Please repeat exactly the lines below from the line with "This screenshot has width=954, height=600." to the line with "Task: Switch to the Workspace settings tab", including both, and leave out every picture.

> _DATASET EXCERPTS_:
........

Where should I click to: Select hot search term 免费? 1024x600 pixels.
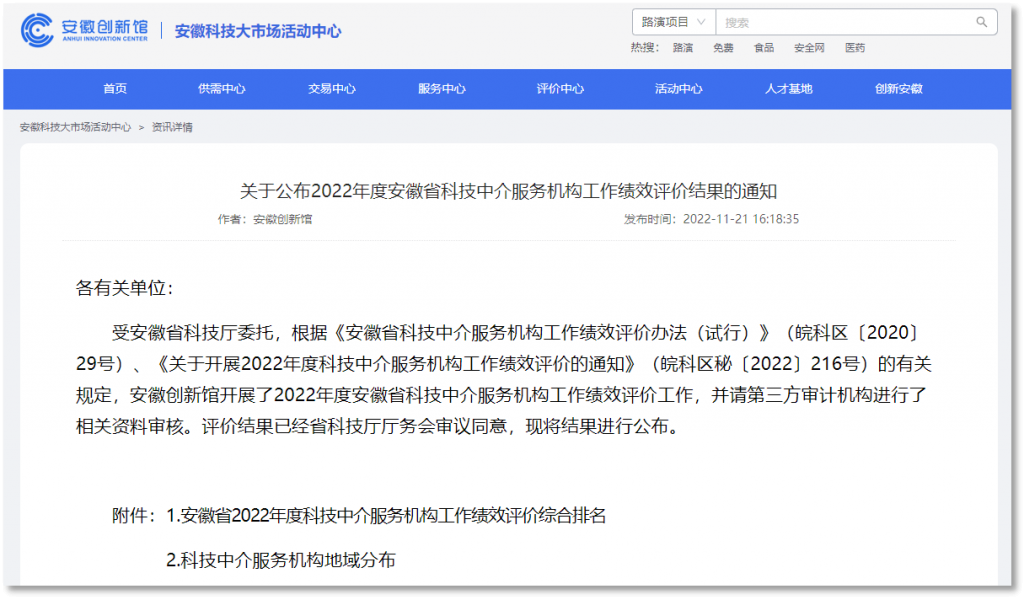click(x=723, y=47)
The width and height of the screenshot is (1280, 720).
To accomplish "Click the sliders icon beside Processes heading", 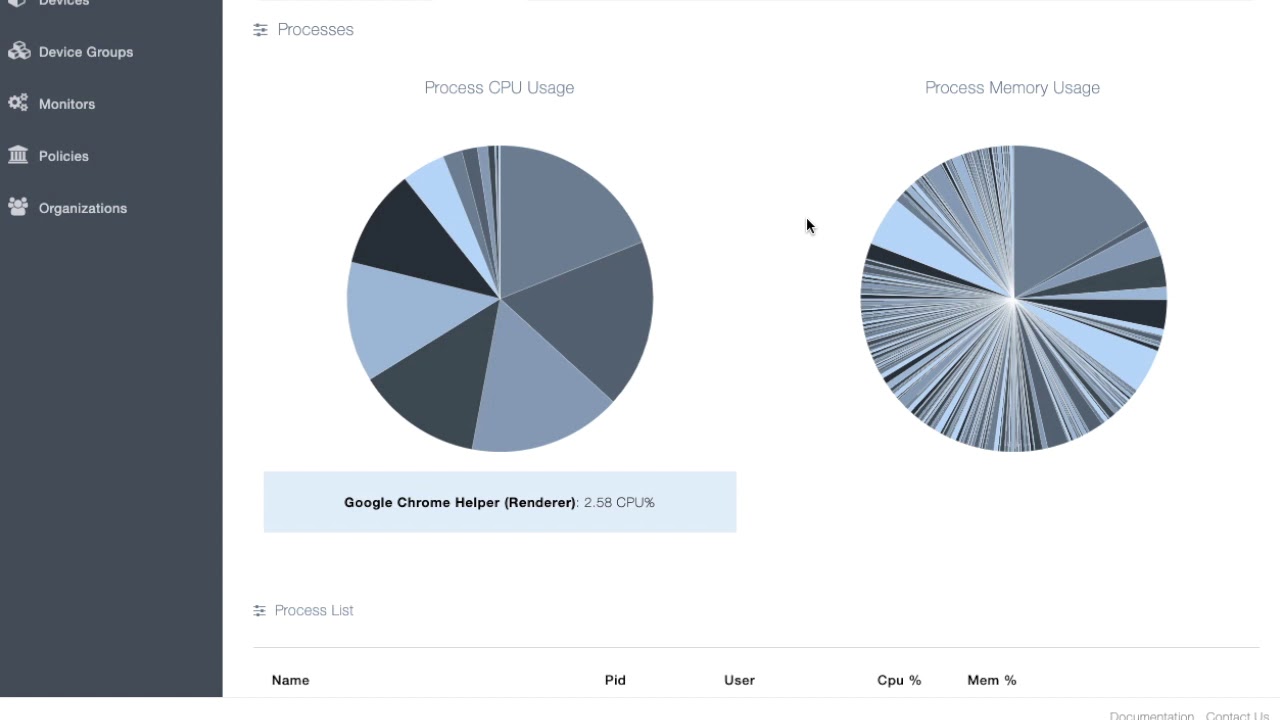I will [260, 30].
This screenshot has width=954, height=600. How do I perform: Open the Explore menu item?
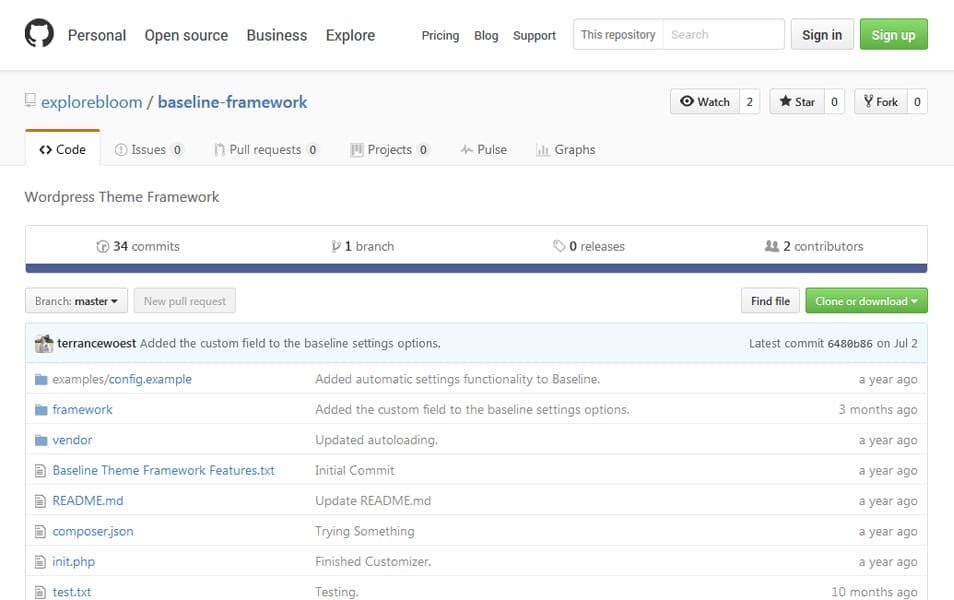click(350, 35)
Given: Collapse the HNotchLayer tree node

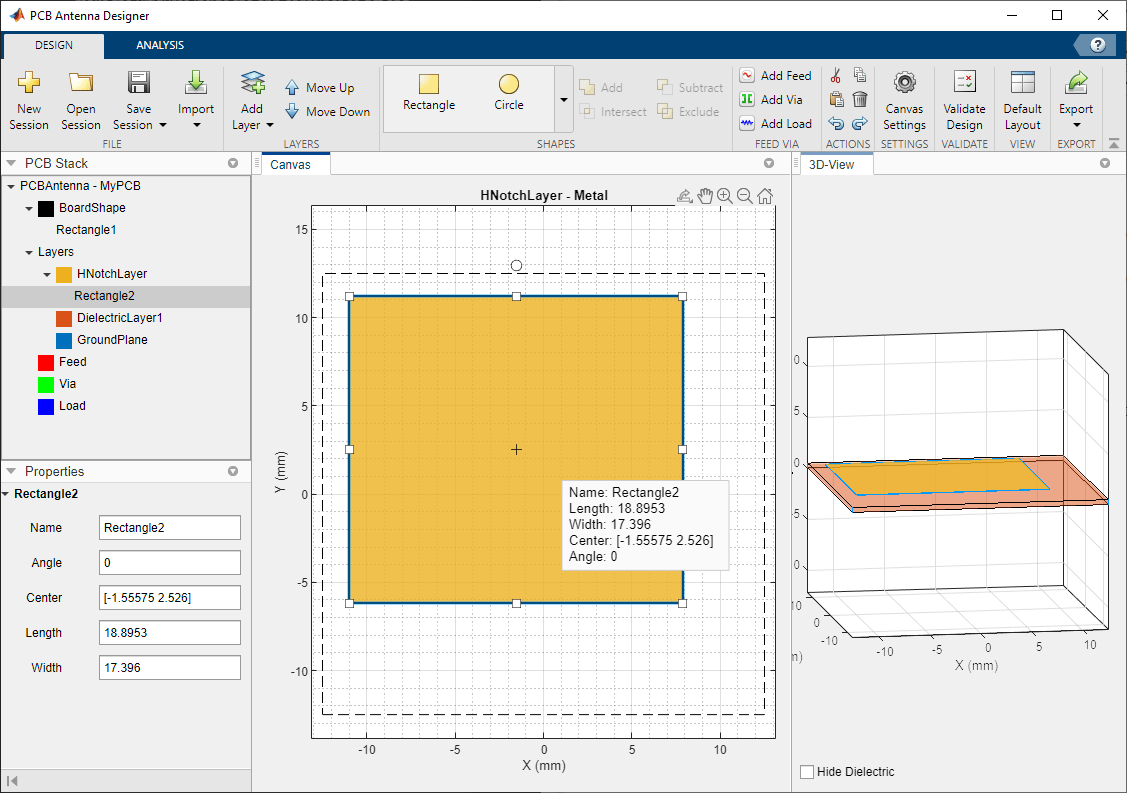Looking at the screenshot, I should pos(47,274).
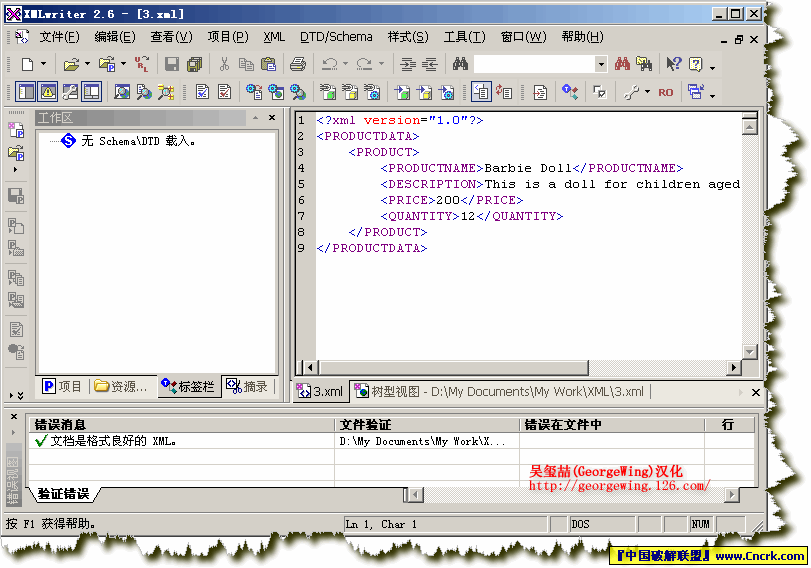
Task: Expand the Open file dropdown arrow
Action: pos(87,64)
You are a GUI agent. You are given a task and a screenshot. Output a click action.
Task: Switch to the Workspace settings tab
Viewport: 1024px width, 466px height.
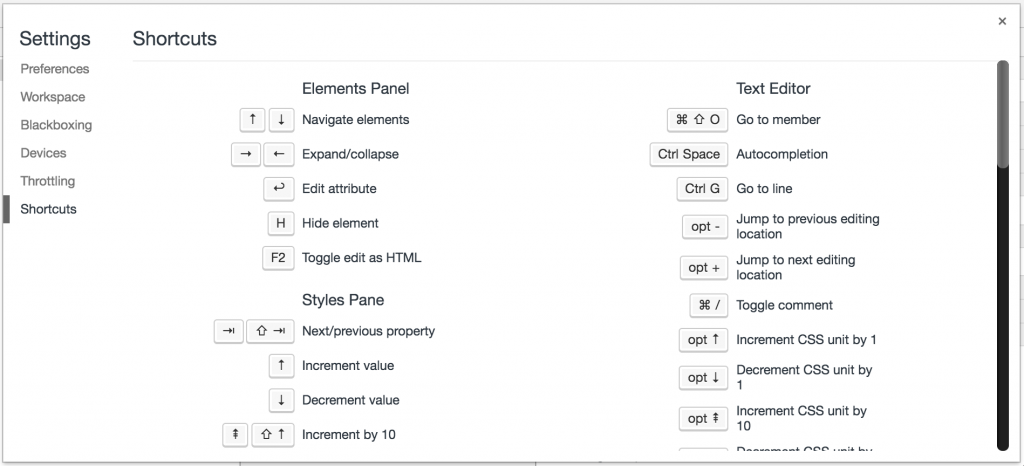tap(53, 97)
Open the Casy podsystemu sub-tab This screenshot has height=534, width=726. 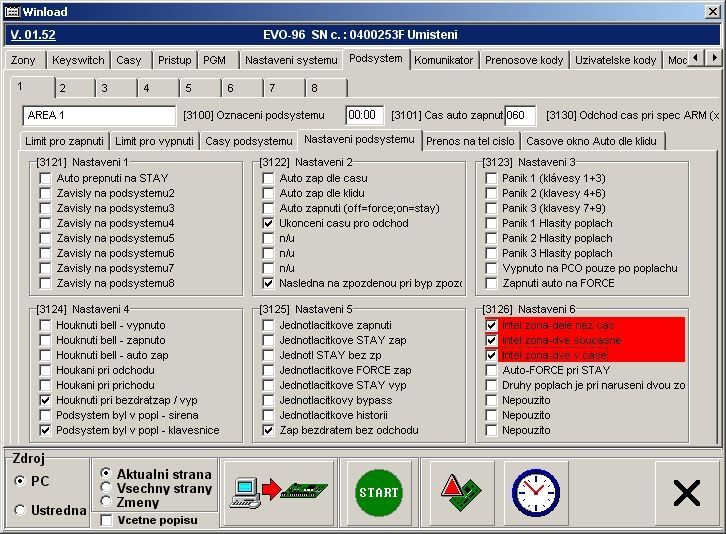pyautogui.click(x=248, y=141)
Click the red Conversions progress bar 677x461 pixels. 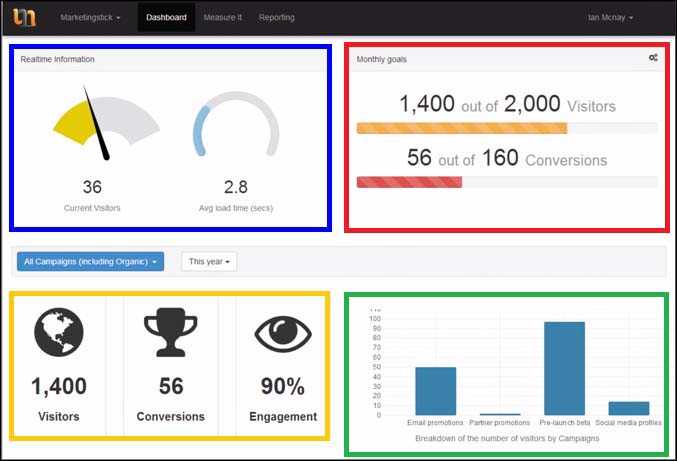click(x=409, y=182)
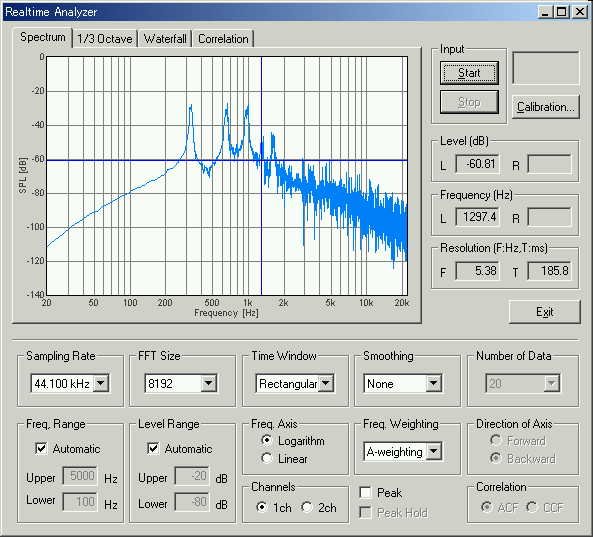This screenshot has height=537, width=593.
Task: Click the Start button
Action: click(x=469, y=73)

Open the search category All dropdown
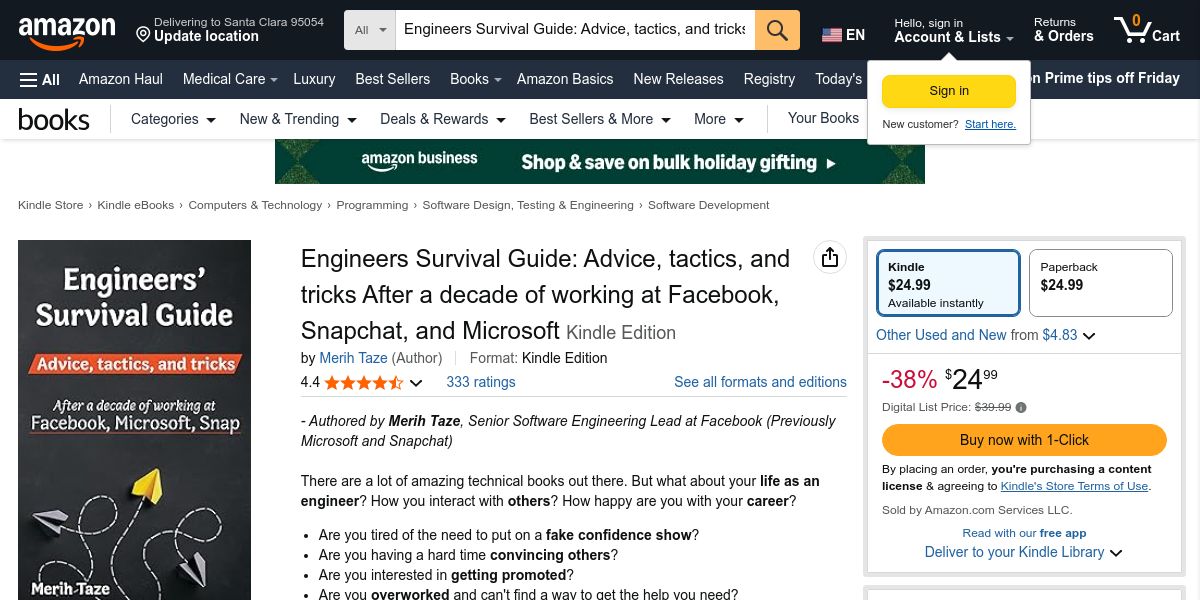coord(370,30)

........

> _ANSWER TO THIS PROBLEM_:
This screenshot has width=954, height=600. How do I perform: Open the Explore menu item?
click(350, 35)
Given: Collapse the HNotchLayer tree node

Looking at the screenshot, I should pos(47,274).
Task: Expand the Open file dropdown arrow
Action: pos(87,64)
You are a GUI agent. You are given a task and a screenshot. Output a click action.
Task: Switch to the Workspace settings tab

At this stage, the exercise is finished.